Yann E. MORIN yann.morin.1998 at free.fr
Sun Feb 15 16:59:51 UTC 2015


Thomas, All,

On 2015-02-05 22:19 +0100, Thomas Petazzoni spake thusly:
> This patch adds a global instrumentation hook that collects the list
> of files installed in $(TARGET_DIR) by each package, and stores this
> list into a file called $(BUILD_DIR)/packages-file-list.txt. It can
> later be used to determine the size contribution of each package to
> the target root filesystem.
> 
> Note that in order to detect if a file installed by one package is
> later overriden by another package, we calculate the md5 of installed
> files and compare them at each installation of a new package.
> 
> This commit also adds a Config.in option to enable the collection of
> this data, as calculating the md5 of all installed files at the
> beginning and end of the installation of each package can be
> considered a time-consuming process which maybe some users will not be
> willing to suffer from.

Well, I'd like to challenge that assertion, so I did a pretty "big" build:
Kodi on the RPi, with all Kodi addons enabled, plus a few additional
usefull packages (connman, dropbear and the likes).
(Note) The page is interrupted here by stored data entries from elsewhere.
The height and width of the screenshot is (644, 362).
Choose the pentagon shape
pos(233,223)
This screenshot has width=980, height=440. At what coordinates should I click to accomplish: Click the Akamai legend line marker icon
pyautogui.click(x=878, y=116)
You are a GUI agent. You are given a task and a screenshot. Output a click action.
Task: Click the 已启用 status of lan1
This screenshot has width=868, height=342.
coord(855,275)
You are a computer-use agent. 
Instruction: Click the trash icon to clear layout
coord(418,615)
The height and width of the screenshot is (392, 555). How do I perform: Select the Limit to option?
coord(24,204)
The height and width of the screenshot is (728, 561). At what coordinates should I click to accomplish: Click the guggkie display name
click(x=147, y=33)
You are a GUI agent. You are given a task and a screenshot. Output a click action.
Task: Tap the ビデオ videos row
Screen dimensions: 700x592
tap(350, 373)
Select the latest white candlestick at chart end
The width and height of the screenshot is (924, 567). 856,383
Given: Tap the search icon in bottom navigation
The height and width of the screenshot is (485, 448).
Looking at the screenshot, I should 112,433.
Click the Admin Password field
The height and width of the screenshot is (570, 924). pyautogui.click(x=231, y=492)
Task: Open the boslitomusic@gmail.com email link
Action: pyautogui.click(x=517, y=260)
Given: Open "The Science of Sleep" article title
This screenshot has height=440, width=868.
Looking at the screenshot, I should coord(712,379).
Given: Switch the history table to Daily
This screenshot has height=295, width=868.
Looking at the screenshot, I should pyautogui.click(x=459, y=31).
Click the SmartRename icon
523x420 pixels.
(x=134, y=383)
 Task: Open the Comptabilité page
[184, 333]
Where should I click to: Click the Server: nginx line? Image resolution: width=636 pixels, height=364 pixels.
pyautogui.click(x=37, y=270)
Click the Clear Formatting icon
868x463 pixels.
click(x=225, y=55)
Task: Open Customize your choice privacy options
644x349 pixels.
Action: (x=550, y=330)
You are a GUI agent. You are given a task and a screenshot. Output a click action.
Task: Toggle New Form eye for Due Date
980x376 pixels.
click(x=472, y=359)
The config has about 148 packages (make show-targets |wc -w), and takes
roughly 1h and 20min on my machine.

Because I did not time md5sum after each package was installed, I simply
timed the md5sum at the end, on a completely-populated target/ . That
gives a pretty good upper-bound of the overhead each package would incur
(i.e. the very first packages would be so much faster as there are far
fewer files installed).

    $ du -hs target/
    247M    target/

    $ find target -type f |wc -l
    5150

    $ tar cf - target/ |wc -c
    242923520

    $ tar cf - target/ |time md5sum
    1d393aaf76ef6a7a462519f4b8b861e7  -
    0.36user 0.03system 0:00.41elapsed 96%CPU (0avgtext+0avgdata 748maxresident)k
    0inputs+0outputs (0major+233minor)pagefaults 0swaps

    $ date '+%s.%N'; \
      find target -type f -print0 2>/dev/null \
      | xargs -0 md5sum >/dev/null 2>&1; \
      date '+%s.%N'
    1424018960.577764719
    1424018960.994814894

So, the overhead of md5sum-ing each file independently (on a cache-hot
target/) is about less than 0.5s (only so-slightly bigger than md5sum-ing
the whole tarball thereof) .

Yes, 0.5s. Half-a-second. ;-)

That would give an upper-bound of the overhead for the whole build
somewhere in the 2-minute range (148*2*0.5). Out of a 1h 20min build.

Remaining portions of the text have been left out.